Die Caritas als der Wohlfahrtsverband der katholischen Kirche handelt gemäß dem christlich motivierten Grundsatz: Allen Menschen in Not soll – ungeachtet ihrer Herkunft, Nationalität oder Religionszugehörigkeit – Hilfe geboten werden. Dazu handelt die Caritas in Deutschland und Hessen immer bedarfsgerecht.
So beobachten wir etwa in Hessen ständig die aktuellen sozialen Entwicklungen und überprüfen gleichzeitig, ob die Caritas aus ihrer Erfahrung in der sozialen Arbeit heraus womöglich sozialpolitische Vorschläge machen kann, um rasch auf neue Notlagen zu reagieren.
Ein Beispiel dafür war der starke Flüchtlingszustrom ab 2015 nach Hessen, als die Hessen-Caritas vielerorts die Kommunen und poltischen Gremien durch Übernahme der Betreuung und Integrationsbegleitung von zig tausend dieser Neubürger unterstützte.
Ein starkes Augenmerk legt die Caritas derzeit auf Aspekte des gesellschaftlichen Zusammenhalts.
Das Thema „Wohnen“ spielt dabei schon seit mehreren Jahren – und übrigens nicht erst seit der so genannten Flüchtlingskrise – eine ganz wesentliche Rolle.
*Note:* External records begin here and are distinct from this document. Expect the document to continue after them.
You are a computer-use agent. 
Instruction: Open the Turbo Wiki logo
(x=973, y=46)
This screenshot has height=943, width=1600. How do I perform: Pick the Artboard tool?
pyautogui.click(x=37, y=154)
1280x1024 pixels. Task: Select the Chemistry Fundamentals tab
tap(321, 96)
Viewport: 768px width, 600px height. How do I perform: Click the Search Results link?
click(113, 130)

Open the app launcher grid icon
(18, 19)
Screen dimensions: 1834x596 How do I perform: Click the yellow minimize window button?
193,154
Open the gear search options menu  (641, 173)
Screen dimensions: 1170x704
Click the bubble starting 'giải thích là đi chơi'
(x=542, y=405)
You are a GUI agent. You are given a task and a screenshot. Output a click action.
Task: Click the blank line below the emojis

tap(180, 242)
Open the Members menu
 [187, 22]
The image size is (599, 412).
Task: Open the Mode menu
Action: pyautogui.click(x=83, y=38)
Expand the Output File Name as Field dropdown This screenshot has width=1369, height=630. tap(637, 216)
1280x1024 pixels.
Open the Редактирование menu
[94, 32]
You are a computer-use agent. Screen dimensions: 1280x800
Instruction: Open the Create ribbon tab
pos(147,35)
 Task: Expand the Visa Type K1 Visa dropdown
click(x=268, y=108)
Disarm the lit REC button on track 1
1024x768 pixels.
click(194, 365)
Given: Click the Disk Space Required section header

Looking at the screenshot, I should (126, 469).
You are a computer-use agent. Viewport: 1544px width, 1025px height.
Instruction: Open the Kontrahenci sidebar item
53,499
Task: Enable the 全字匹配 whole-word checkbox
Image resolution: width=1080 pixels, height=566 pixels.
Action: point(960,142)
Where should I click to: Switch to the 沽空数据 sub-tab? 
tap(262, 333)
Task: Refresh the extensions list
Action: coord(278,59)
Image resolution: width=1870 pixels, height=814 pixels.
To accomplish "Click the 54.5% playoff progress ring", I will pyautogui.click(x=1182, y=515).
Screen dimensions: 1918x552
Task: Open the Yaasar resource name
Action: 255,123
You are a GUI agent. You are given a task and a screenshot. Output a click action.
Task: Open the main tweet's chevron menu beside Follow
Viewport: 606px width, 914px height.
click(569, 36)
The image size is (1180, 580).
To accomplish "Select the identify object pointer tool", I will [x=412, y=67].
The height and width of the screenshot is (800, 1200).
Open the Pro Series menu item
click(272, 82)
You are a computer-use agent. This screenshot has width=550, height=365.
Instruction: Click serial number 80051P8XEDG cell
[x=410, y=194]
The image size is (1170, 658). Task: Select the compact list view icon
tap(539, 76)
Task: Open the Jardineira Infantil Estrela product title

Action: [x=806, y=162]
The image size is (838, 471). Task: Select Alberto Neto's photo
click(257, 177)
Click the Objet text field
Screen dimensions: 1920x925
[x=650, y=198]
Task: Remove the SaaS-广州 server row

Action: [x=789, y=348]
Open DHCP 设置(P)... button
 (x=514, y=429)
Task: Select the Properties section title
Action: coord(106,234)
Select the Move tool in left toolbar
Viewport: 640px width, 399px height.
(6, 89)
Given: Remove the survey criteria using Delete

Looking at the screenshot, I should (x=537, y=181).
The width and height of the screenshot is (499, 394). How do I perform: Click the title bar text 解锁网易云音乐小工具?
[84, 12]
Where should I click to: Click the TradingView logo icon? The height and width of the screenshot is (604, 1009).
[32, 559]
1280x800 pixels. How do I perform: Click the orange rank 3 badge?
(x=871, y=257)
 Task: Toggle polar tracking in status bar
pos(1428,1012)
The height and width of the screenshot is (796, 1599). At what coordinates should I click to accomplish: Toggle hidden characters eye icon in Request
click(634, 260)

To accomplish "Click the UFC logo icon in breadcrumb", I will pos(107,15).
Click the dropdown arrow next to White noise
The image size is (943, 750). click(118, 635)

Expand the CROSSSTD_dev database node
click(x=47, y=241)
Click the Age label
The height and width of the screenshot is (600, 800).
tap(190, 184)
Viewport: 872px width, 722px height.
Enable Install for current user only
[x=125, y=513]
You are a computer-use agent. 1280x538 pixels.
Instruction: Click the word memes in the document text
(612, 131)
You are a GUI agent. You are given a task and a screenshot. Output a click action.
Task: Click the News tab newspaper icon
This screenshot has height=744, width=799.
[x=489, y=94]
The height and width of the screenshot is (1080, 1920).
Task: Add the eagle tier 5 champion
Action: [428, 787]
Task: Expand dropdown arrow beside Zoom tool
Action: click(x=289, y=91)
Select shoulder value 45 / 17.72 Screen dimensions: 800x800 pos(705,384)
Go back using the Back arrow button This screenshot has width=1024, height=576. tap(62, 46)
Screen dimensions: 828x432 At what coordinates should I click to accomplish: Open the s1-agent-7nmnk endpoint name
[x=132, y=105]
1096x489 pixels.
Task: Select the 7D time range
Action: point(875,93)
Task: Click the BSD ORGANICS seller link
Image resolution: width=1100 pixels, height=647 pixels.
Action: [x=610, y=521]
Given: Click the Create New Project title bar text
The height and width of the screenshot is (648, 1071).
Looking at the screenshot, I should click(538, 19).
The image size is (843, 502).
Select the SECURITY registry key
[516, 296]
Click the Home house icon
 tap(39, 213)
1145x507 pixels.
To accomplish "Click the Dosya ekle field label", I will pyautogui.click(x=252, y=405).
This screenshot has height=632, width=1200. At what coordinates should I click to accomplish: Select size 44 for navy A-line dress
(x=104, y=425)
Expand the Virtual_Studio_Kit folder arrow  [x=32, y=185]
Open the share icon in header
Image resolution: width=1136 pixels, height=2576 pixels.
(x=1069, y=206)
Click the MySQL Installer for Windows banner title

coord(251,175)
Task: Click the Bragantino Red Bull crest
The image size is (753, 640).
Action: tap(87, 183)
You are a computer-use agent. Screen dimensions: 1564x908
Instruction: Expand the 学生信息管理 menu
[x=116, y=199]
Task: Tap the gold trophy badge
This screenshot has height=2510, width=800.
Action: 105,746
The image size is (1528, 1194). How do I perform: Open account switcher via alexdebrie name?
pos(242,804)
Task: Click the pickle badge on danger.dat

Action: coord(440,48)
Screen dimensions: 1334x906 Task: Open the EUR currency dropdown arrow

Für unsere Mitarbeitenden in den Beratungsdiensten und Einrichtungen kristallisierte sich dabei ein Bild heraus, dass die eigene Wohnung in Deutschland für viele Menschen gar nicht mehr eine Selbstverständlichkeit ist: Immer mehr Personenkreise haben immer größere Probleme, für sich passenden und dabei auch bezahlbaren Wohnraum zu finden. Betroffen ist dabei keineswegs nur die klassische Caritas-Klientel der Überschuldeten oder der auf Dauer wohnungslosen Menschen. Es sind auch Familien mit mehreren Kindern, Menschen mit nur geringen Einkünften, Alleinerziehende, Studierende, Rentner…
In unserem reichen Land muss es aber bezahlbaren und angemessenen Wohnraum für alle geben – für entsprechende Rahmenbedingungen zu sorgen ist eine sozialpolitische Forderung der Caritas an die Regierung. Es gibt durchaus Steuermöglichkeiten wie Verstärkung des sozialen Wohnungsbaus, soziale Kriterien bei der Grundstücksvergabe, verbesserte präventive Zusammenarbeit zwischen kommunalen und politischen Schaltstellen sowie sozialen Institutionen wie der Caritas.
Ja: Auch die Hessen-Caritas will nicht nur Forderungen stellen, sondern konstruktiv mitarbeiten. In ihrer Landesarbeitsgemeinschaft „Soziale Sicherung“ beschäftigen sich Caritas-Experten intensiv mit gangbaren Lösungsansätzen.
Die Caritas ist in diesem Zusammenhang übrigens auch bereit, als Bauherr selbst für sozialen Wohnraum zu sorgen, wie sie das mit einem Wohnprojekt in Hünfeld gerade tut.
Wohnen darf in Deutschland und in Hessen keinesfalls zum Luxusgut werden – dazu will die Caritas mit ihrer Kampagne 2018 beitragen.
Dr. Markus Juch ist Caritas-Direktor im Bistum Fulda und derzeit Vorsitzender der Hessen-Caritas.